= WHAT YOU SHOULD DO =
In the discussion of infinities below, what result should -∞ 4 XROOT actually give?

= TEXT TO READ =
* * * * *
In your example -∞ 4 XROOT the result is still infinity, but the result should actually be (∞, ∡45°).
Treating real -∞ as (-1,0)*∞ is a neat trick, but I'm not sure it has any real use. You could do the same by using a variable instead of infinity, operate to get the result you need, then take limit when it tends to infinity.

EDIT: Rephrasing and clarification

Well, (-1,0)*∞ was not intended by me as trick to manipulate infinite quantities, but just a way to represent them internally. On the stack the only thing the user should see is "+∞", "-∞" or "∞". For directed infinities, the polar notation (∞, ∡45°) is very expressive and compact; for rectangular notation one could display "(...)∞" (i.e. "(3-4i)∞").

I don't want to seem to push my own ramblings on your project (if I had the technical expertise I could at least contribute with code and not with words!) but, just for the sake of discussion, have you considered to give to infinities and NaN's the "angle treatment" i.e. promote them to full fledged objects?

After all:
  1. They appear in multiple variants (real, complex, unsigned, directed)
* * * * *
Entries on where items appear
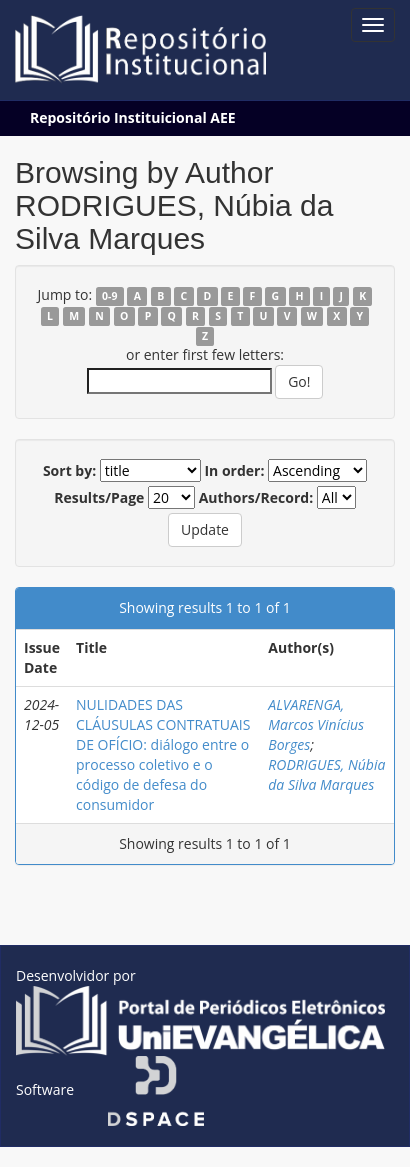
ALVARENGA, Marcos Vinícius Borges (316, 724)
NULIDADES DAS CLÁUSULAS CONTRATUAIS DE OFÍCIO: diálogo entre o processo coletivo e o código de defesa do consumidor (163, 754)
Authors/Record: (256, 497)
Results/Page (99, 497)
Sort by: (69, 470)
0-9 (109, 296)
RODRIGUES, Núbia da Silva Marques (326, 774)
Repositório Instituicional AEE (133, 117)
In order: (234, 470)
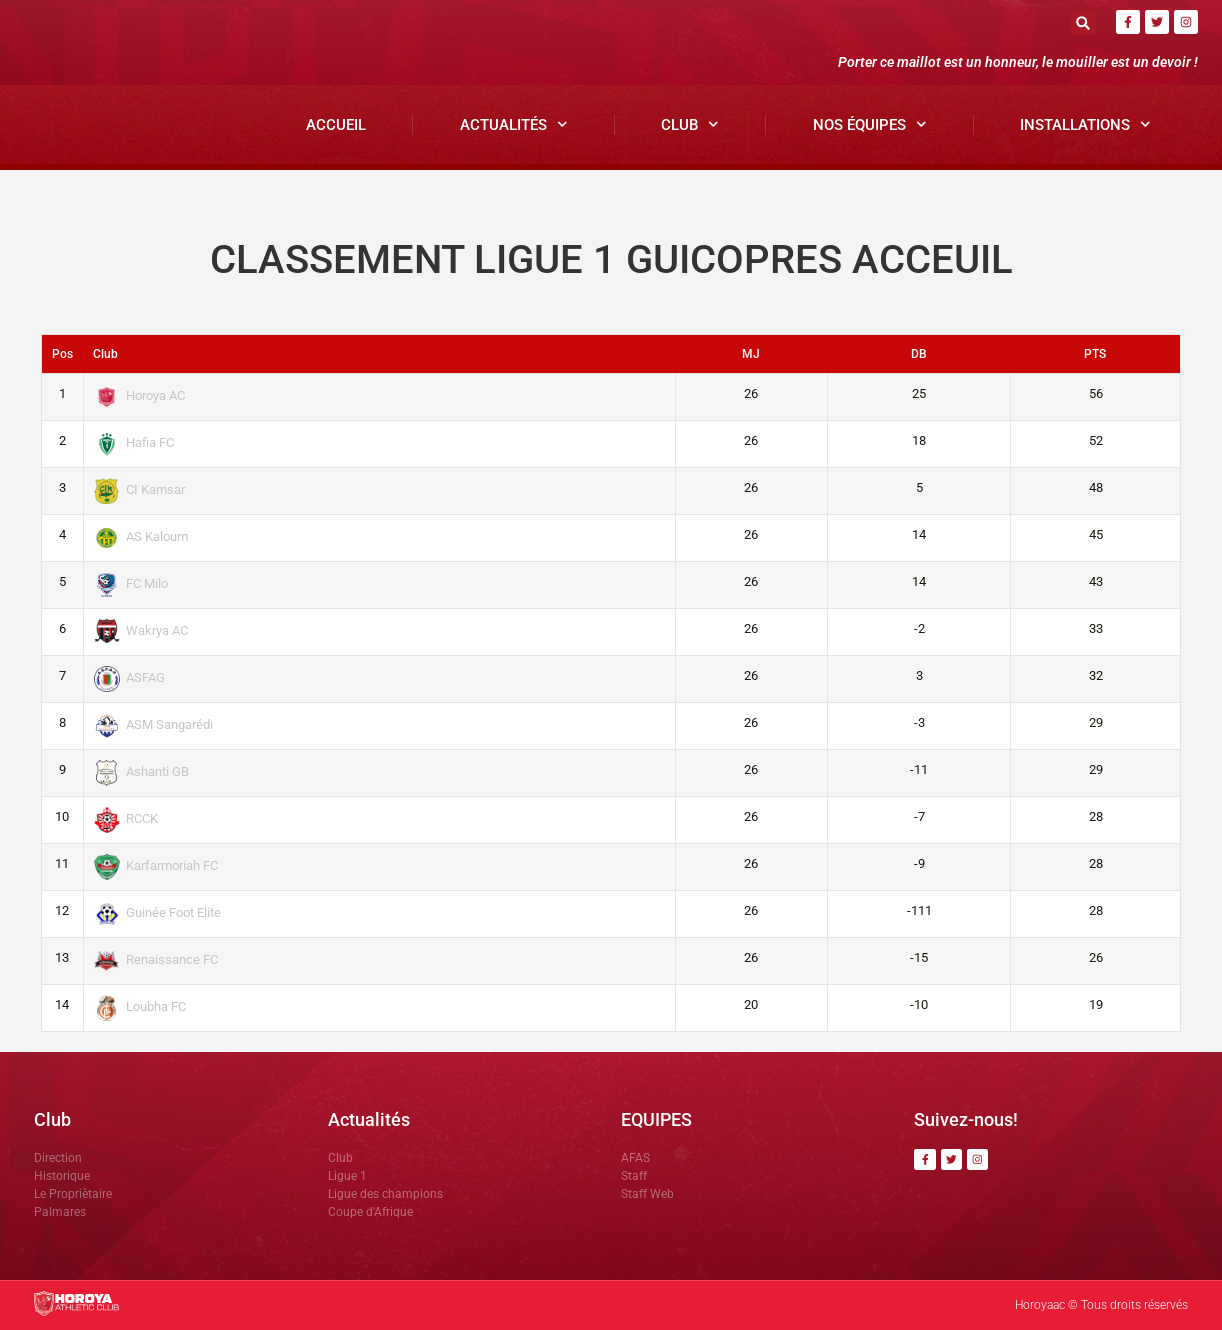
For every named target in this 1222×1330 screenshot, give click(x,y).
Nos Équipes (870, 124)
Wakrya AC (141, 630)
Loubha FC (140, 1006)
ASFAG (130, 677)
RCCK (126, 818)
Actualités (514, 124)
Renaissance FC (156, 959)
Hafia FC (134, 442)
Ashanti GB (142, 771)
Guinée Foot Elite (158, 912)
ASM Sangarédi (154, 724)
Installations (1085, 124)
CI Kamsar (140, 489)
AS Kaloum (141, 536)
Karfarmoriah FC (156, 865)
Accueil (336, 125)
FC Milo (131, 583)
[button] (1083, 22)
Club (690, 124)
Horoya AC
* * * * *
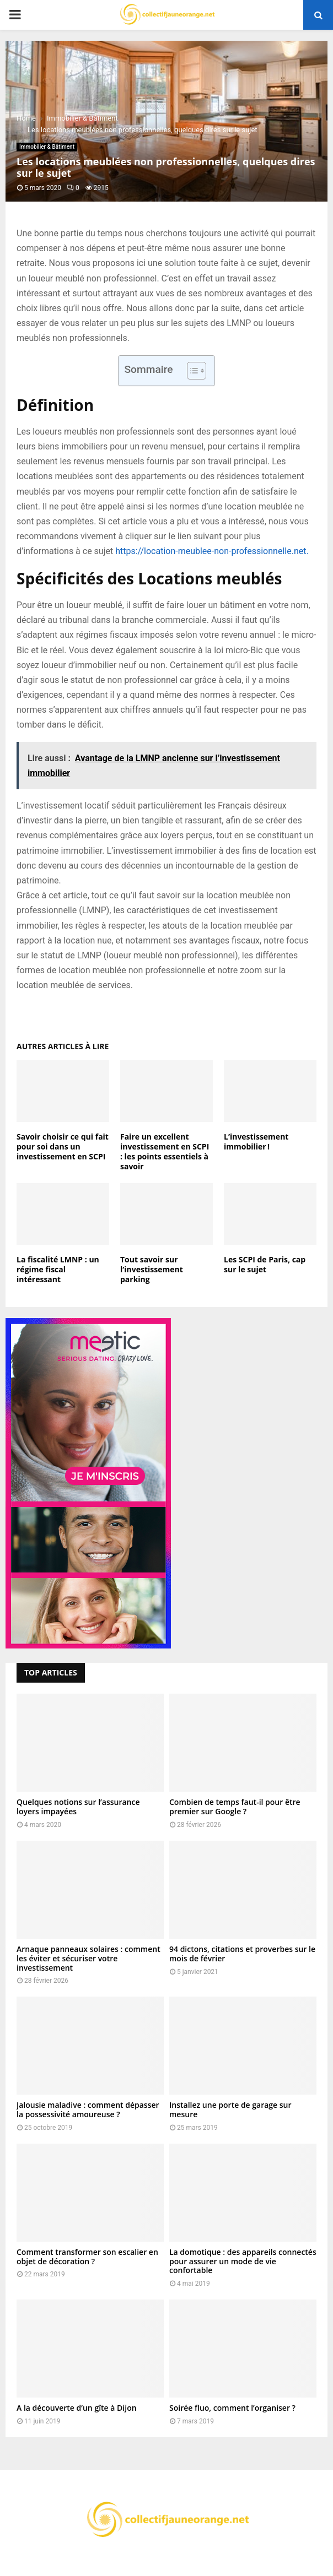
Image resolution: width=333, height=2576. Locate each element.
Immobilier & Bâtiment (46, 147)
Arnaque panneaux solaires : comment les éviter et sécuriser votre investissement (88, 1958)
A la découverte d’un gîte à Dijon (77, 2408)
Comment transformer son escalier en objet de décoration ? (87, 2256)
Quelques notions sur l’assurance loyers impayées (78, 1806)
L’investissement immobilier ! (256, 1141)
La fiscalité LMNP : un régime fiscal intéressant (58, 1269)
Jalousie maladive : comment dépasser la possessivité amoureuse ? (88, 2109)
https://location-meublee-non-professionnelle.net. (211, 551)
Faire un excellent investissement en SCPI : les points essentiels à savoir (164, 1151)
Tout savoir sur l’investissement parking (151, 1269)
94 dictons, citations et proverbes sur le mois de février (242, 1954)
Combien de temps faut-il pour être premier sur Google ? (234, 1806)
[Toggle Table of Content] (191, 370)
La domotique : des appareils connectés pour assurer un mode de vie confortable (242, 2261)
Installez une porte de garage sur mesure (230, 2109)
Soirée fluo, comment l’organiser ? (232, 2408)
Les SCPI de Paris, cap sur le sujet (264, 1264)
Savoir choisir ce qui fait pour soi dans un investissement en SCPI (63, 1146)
* * * * *
= SOLUTION TO THE PROBLEM =
(∞, ∡45°)